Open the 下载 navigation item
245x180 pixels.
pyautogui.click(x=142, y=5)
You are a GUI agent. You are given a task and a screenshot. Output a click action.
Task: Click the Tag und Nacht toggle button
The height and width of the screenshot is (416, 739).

+--

- Exercise
What you should produce is an exact copy of the records above.

- Your response
Open the 下载 navigation item
245x180 pixels.
pyautogui.click(x=142, y=5)
You are a GUI agent. You are given a task and a screenshot. Output a click action.
Task: Click the Tag und Nacht toggle button
The height and width of the screenshot is (416, 739).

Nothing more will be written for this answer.